Distrusted Aggregators Department...
One of the major problems for those of you playing for Team Republican (a problem but not so big a problem for those of you playing for Team Democrat, and not a problem at all for those of us who really want to be playing on Team Technocratic Sanity) is that there are a lot of people on your team who will eagerly burn your reputation for trustworthy analysis in order to advance their objectives.
That is why you should only blog about stuff that you know, and have read, and can evaluate, and have evaluated.
They don't call it The Net of a Million Lies for no reason, after all...
Noahpinion:
Noahpinion: Did the stimulus really destroy a million private-sector jobs?: This week, Greg Mankiw links us to a paper by Timothy Conley of Western Ontario and Bill Dupor of Ohio State University.
Indeed he does. Mankiw:
Greg Mankiw's Blog: Evaluating ARRA: im Conley and Bill Dupor have a new paper on the American Recovery and Reinvestment Act (that is, the Obama stimulus bill). Their empirical findings:
Our benchmark results suggest that the ARRA created/saved approximately 450 thousand state and local government jobs and destroyed/forestalled roughly one million private sector jobs. State and local government jobs were saved because ARRA funds were largely used to offset state revenue shortfalls and Medicaid increases rather than boost private sector employment. The majority of destroyed/forestalled jobs were in growth industries including health, education, professional and business services.
That's all he says.
Noahpinion continues:
The paper's eye-popping finding is that the American Recovery and Reinvestment Act (ARRA), also known as the Stimulus, was responsible for a net loss in jobs. No, really! From the paper's abstract:
Our benchmark results suggest that the ARRA created/saved approximately 450 thousand state and local government jobs and destroyed/forestalled roughly one million private sector jobs...The majority of destroyed/forestalled jobs were in growth industries including health, education, professional and business services.

▶ Raw data

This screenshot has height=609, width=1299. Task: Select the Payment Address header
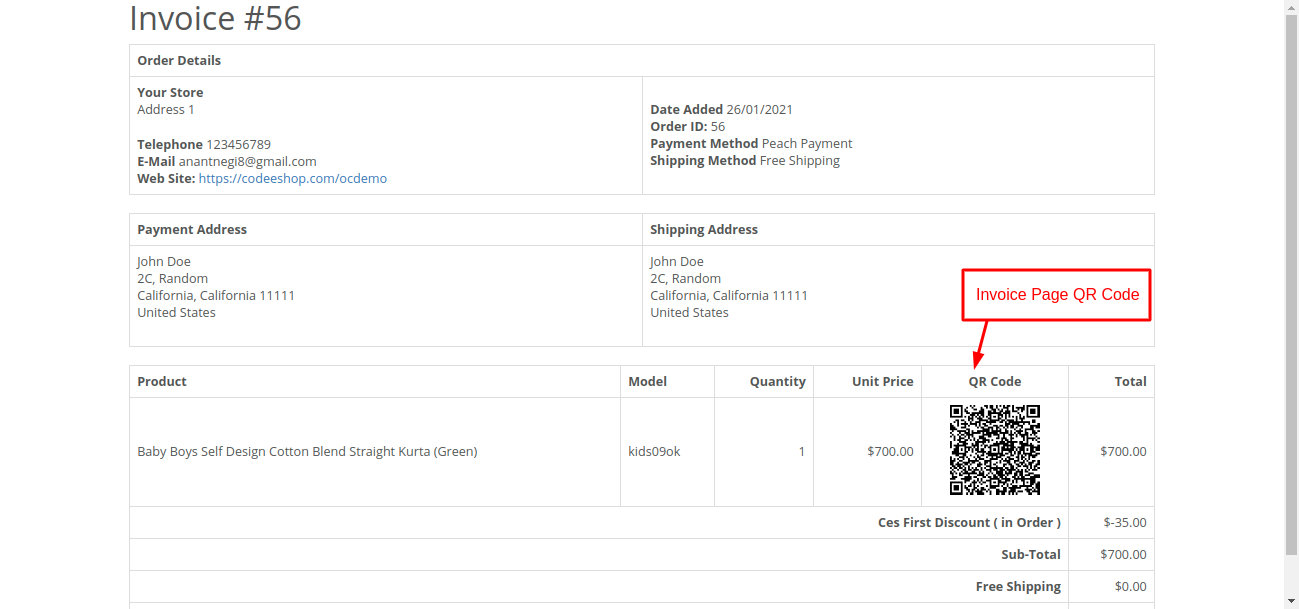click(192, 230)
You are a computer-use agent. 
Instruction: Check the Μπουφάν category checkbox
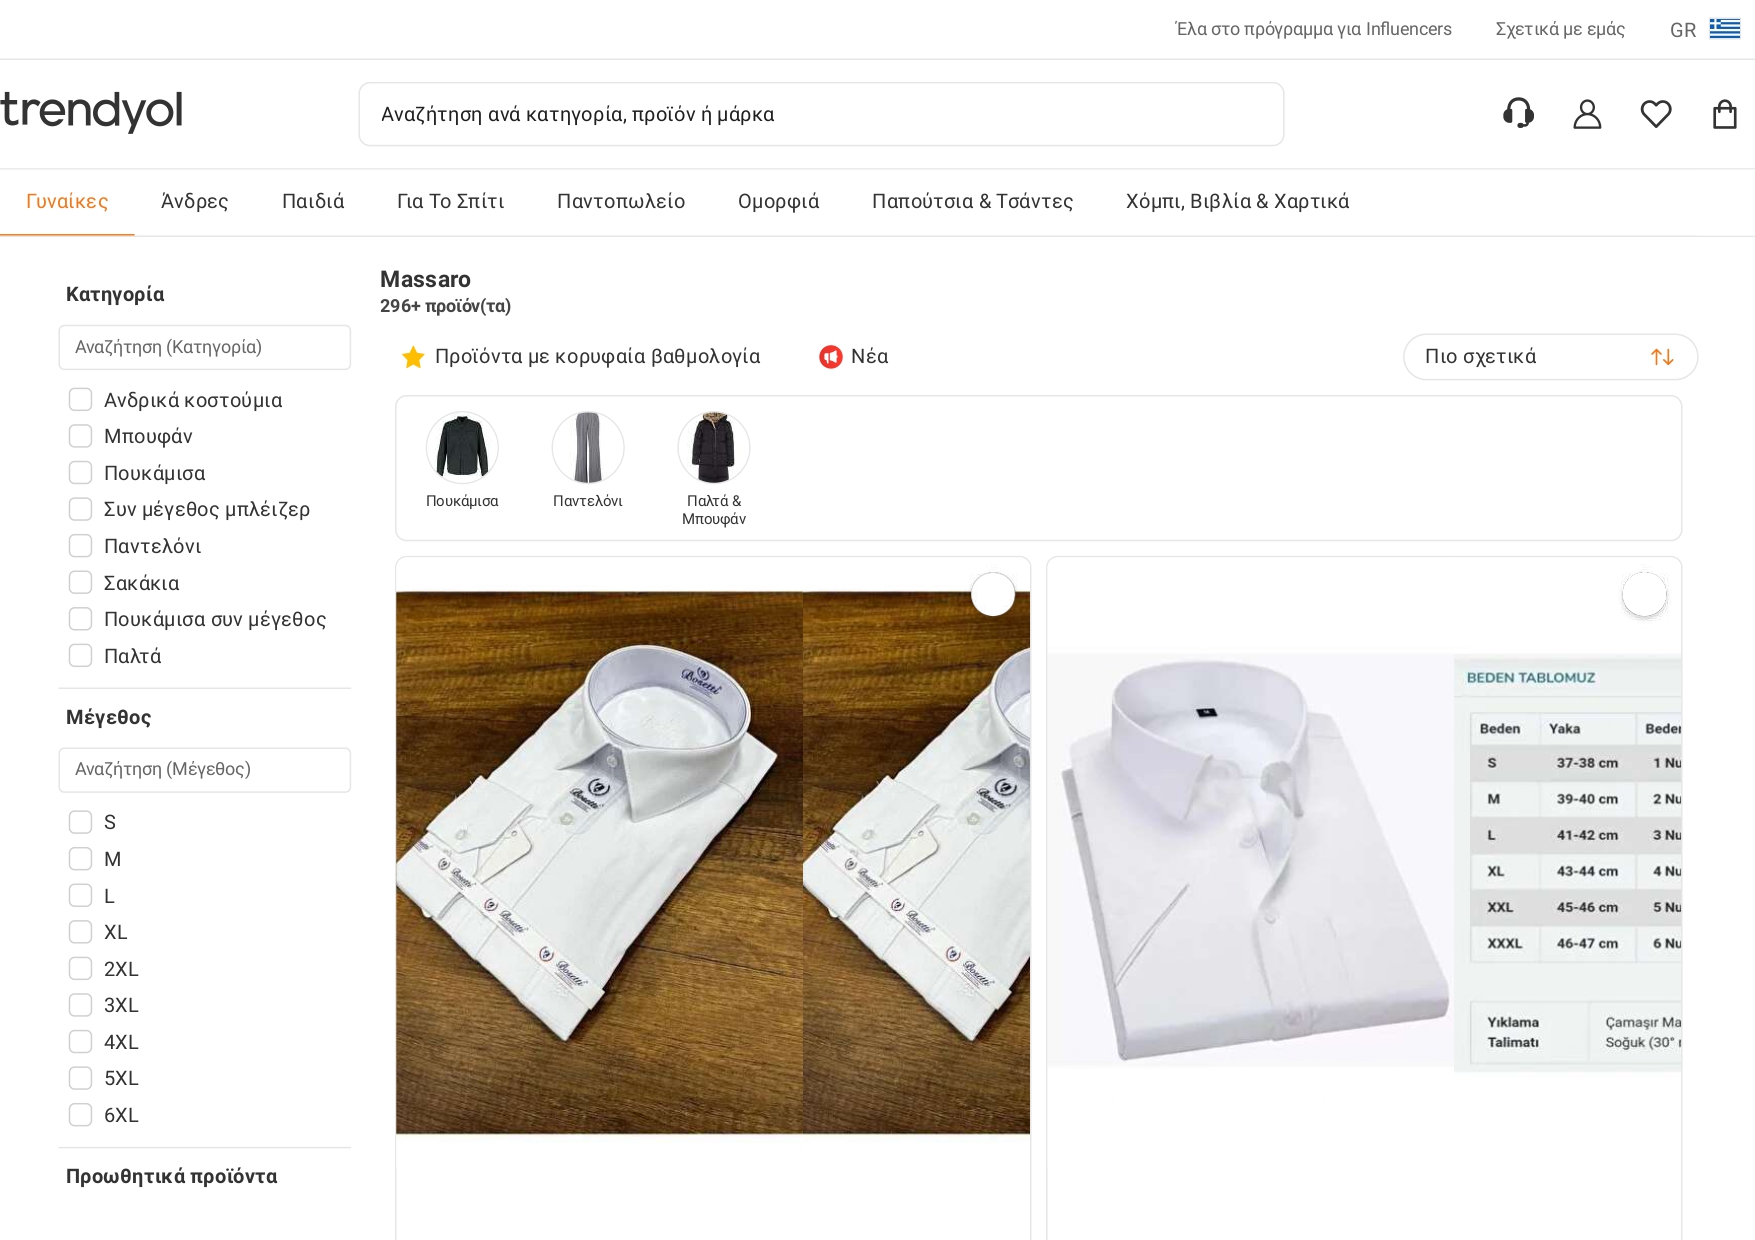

▶ Task statement
According to the stimulus text, how many state and local government jobs did the benchmark results say the ARRA created or saved?

▶ Task answer
Approximately 450 thousand.